Bangladesh’s Islamic banking sector continued its steady expansion across key indicators in August 2025, reflecting growing customer trust and competitiveness despite emerging liquidity pressures, according to Bangladesh Bank data.
Investments by Islamic banks rose by 10.55 per cent year-on-year to Tk 5.72 trillion in August 2025, up from Tk 5.17 trillion a year earlier. Their conventional counterparts, however, outpaced them with an 11.66 per cent rise — from Tk 15.55 trillion to Tk 17.36 trillion during the same period.
Deposits in Islamic banks grew moderately, rising 7.06 per cent to Tk 4.62 trillion from Tk 4.32 trillion in the previous year. Experts said while the sector showed strong investment and asset growth, the slower deposit expansion points to tightening liquidity conditions.
Total assets of Islamic banks increased by 12.11 per cent to Tk 9.43 trillion in August 2025 from Tk 8.41 trillion a year earlier, reflecting a robust balance sheet performance.
Export receipts through Islamic banks also grew notably, climbing 12.32 per cent year-on-year to $775 million in August 2025 from $690 million a year earlier.

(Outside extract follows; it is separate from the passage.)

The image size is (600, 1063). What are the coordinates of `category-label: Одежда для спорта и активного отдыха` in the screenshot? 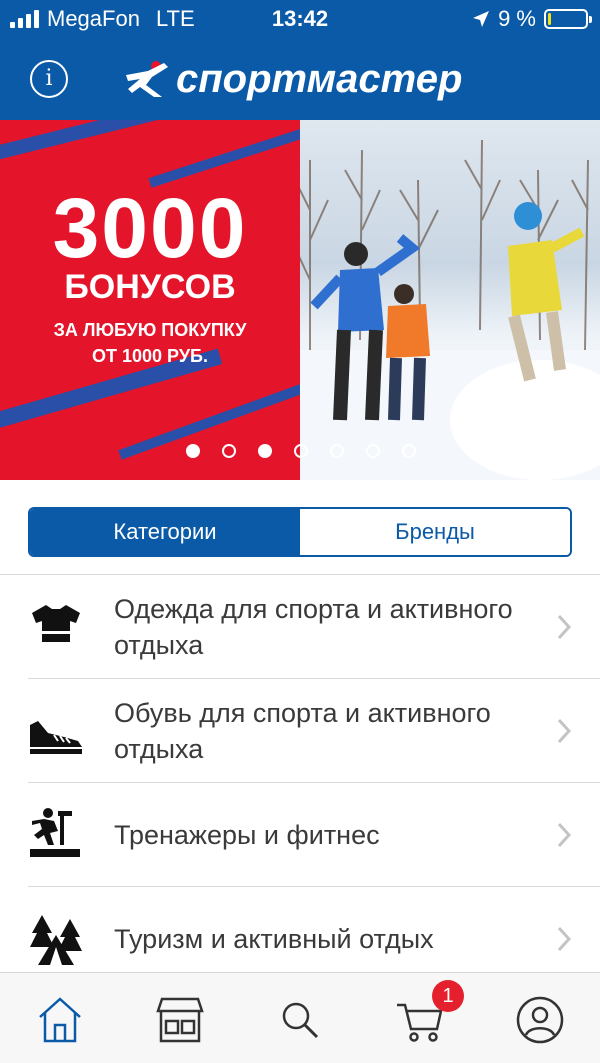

However, import payments declined 20.84 per cent to $0.89 billion in August 2025 from $1.13 billion in the same month of 2024. The sector accounted for nearly 19.84 per cent of the economy’s total import payments during the period.

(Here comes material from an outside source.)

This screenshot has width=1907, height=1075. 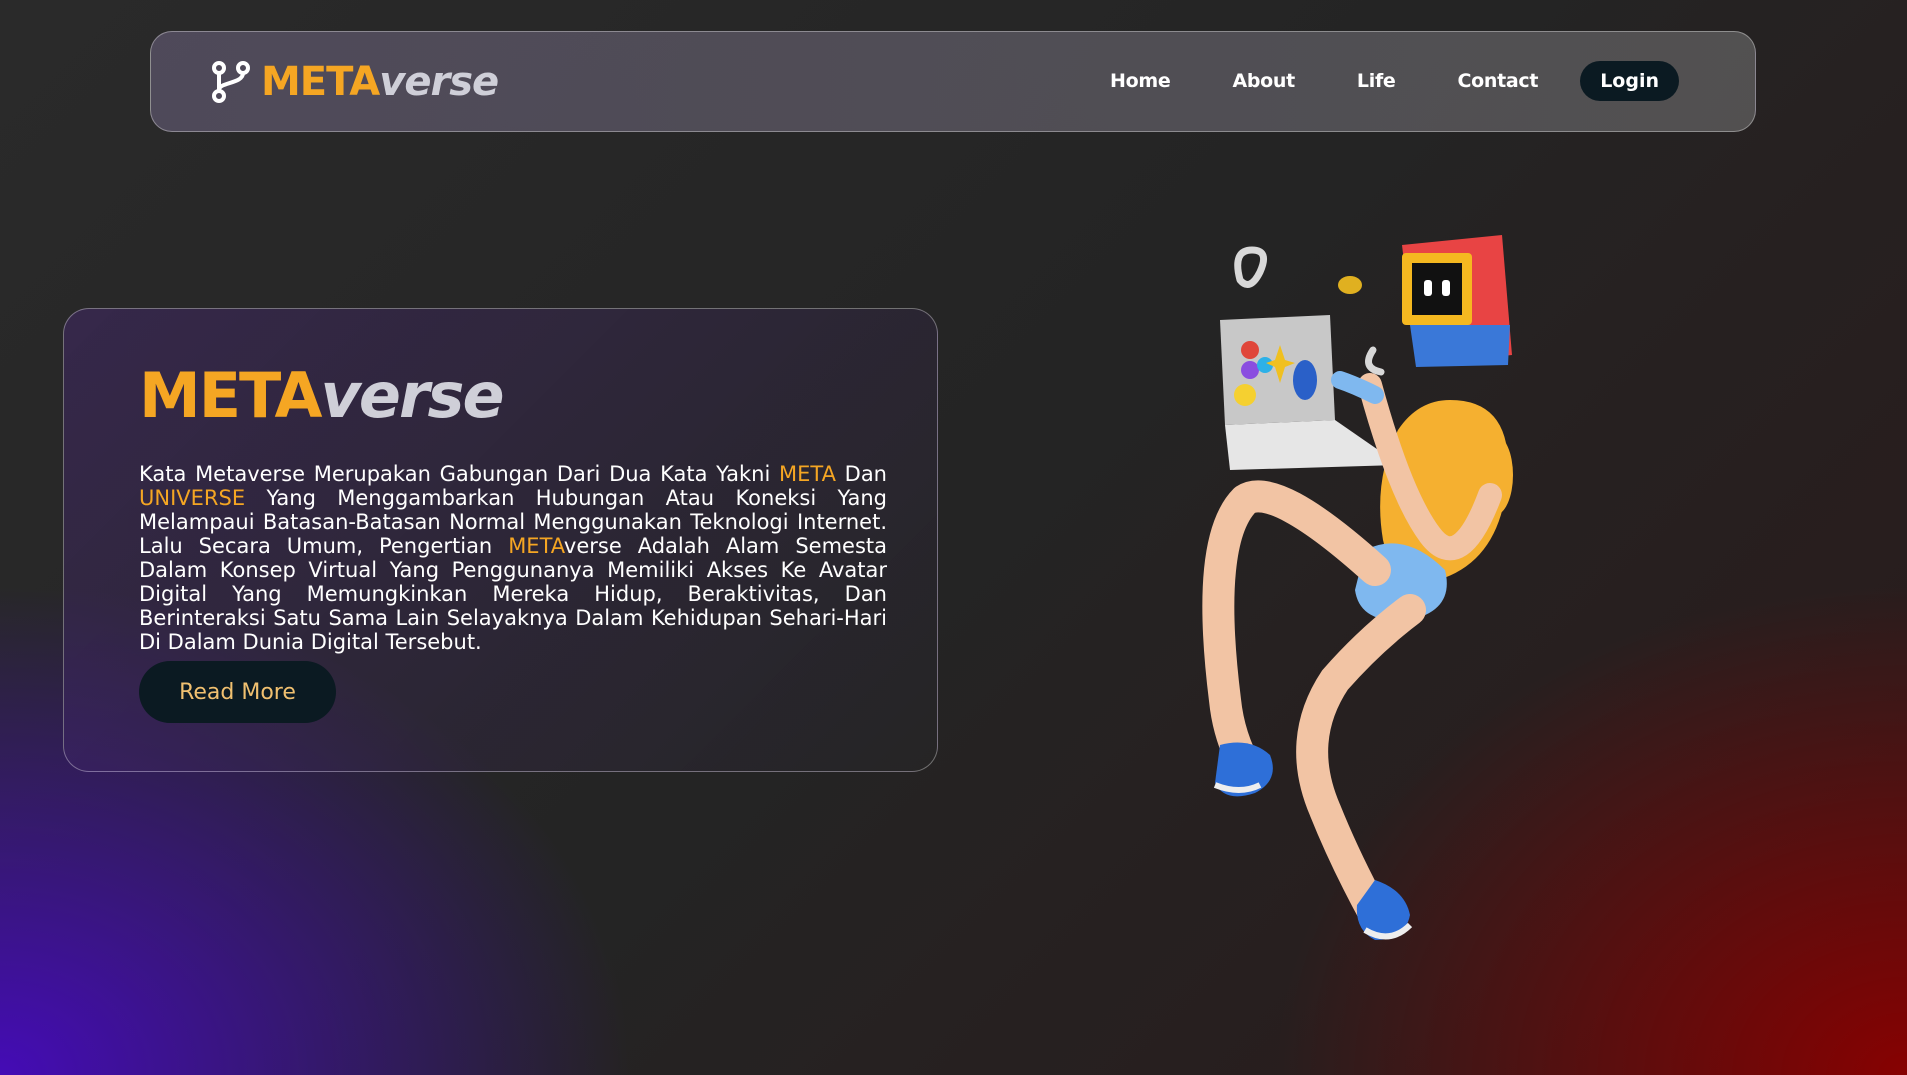 What do you see at coordinates (953, 82) in the screenshot?
I see `navbar: METAverse Home About Life Contact Login` at bounding box center [953, 82].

Islamic banks’ share of remittance inflows edged up from 24 per cent in August 2024 to 25.19 per cent a year later, amounting to $610 million. Their footprint in agent banking also expanded — deposits in this segment grew 27.01 per cent to Tk 260 billion in August 2025 from Tk 205 billion a year earlier, accounting for 53.67 per cent of total agent banking deposits.
Dr Masrur Reaz, chairman of Policy Exchange Bangladesh, said the sustained growth of the Islamic banking sector reflects its evolving customer demand and institutional maturity.
“Over the past year, Islamic banks have demonstrated resilience and competitiveness, particularly in investment and asset growth,” he said. “However, to maintain momentum, the sector must diversify its products, strengthen governance and risk management, and align with global best practices.”
He added that the gap between investment and deposit growth highlights the need for better liquidity management and confidence-building measures amid increasing competition from conventional banks.